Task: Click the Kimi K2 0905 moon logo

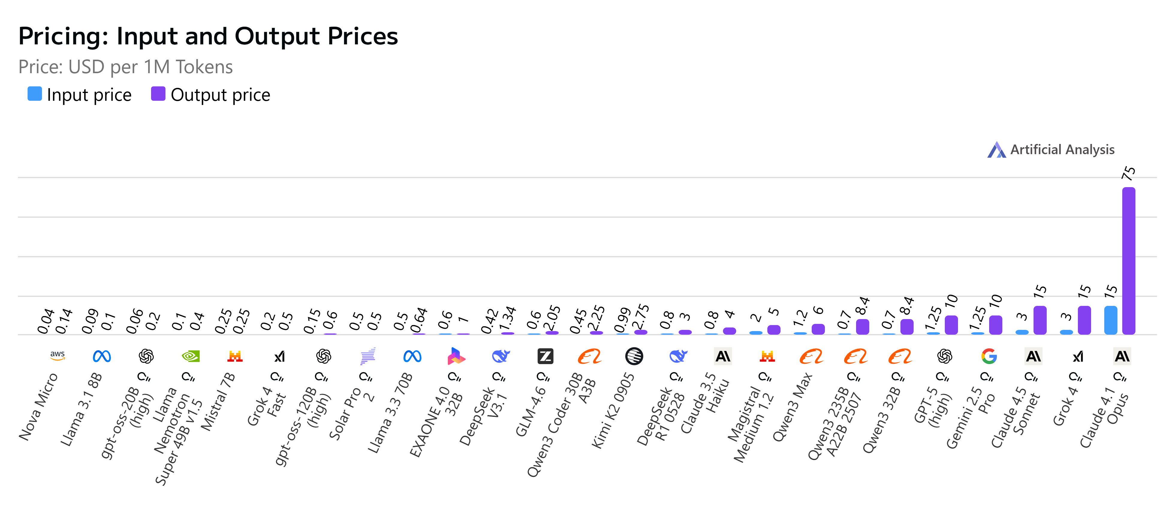Action: click(634, 356)
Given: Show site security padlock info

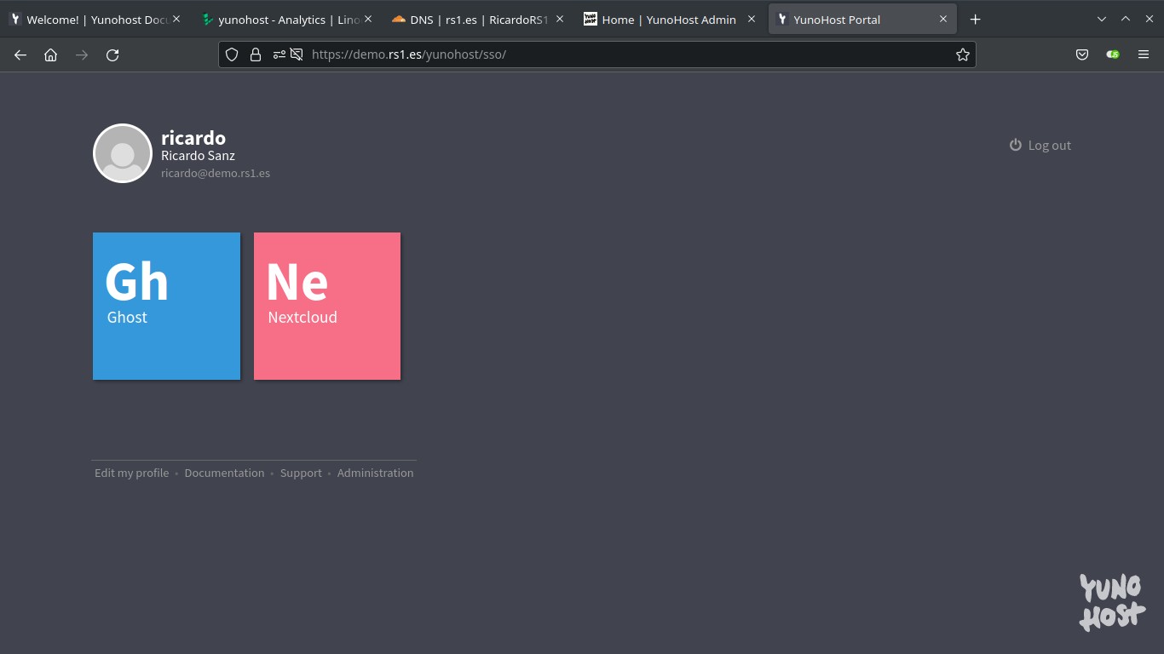Looking at the screenshot, I should tap(255, 55).
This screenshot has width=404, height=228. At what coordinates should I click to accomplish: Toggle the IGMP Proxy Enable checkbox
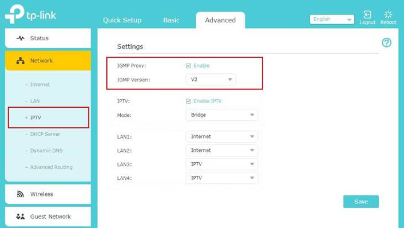click(x=188, y=66)

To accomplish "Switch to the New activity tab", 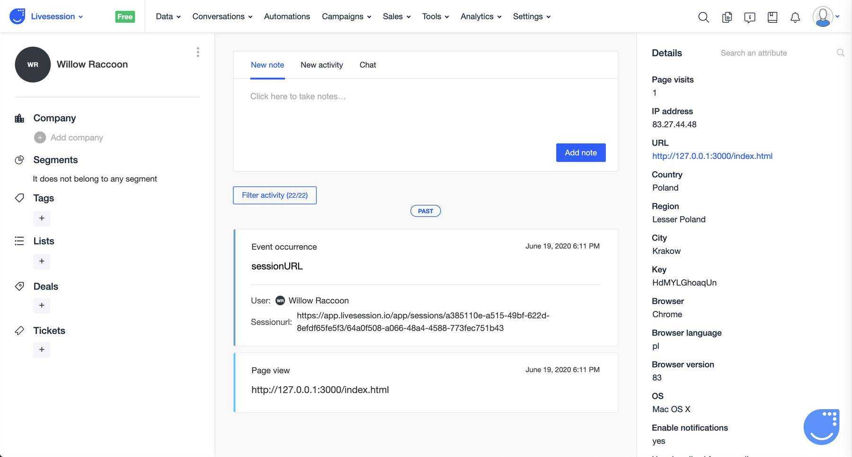I will pyautogui.click(x=322, y=65).
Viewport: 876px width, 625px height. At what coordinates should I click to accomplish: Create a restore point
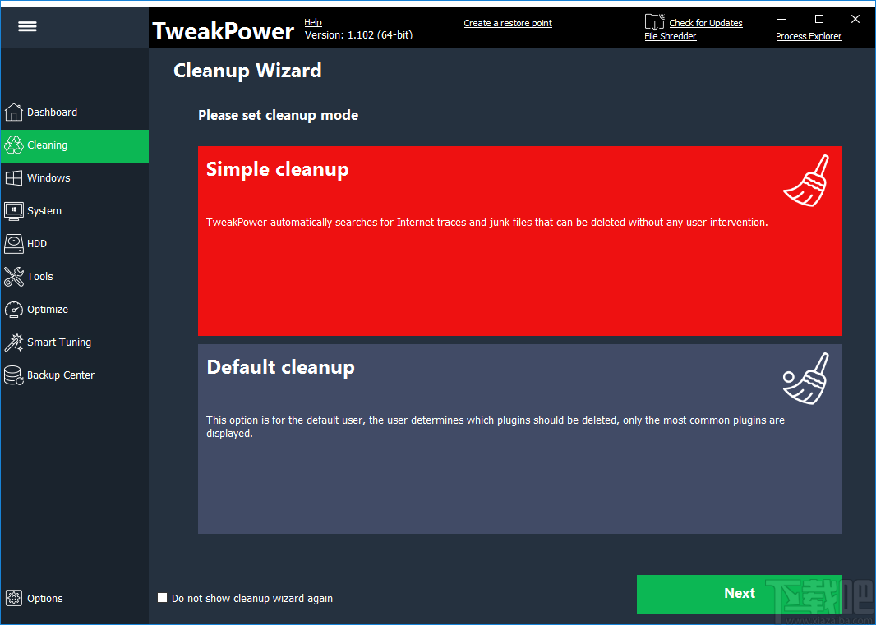[x=507, y=22]
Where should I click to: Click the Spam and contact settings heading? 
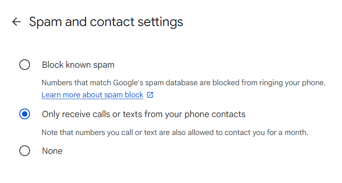(106, 22)
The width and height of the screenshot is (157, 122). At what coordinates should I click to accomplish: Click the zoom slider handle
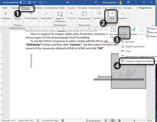tap(134, 120)
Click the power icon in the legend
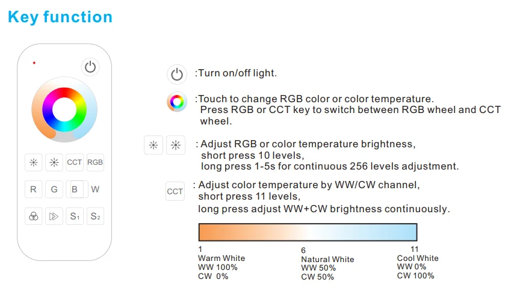Image resolution: width=505 pixels, height=297 pixels. coord(177,75)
____________________
=== Work item ===
Once the line containing "Where should I" is found, write it out exactly along with every line after it through the end of the listing, excluding pictures.

=== Result ===
Where should I click to: Click the Spam and contact settings heading? 
(106, 22)
The width and height of the screenshot is (157, 122). At what coordinates should I click to accomplish: Click the zoom slider handle
tap(134, 120)
Click the power icon in the legend
Image resolution: width=505 pixels, height=297 pixels. coord(177,75)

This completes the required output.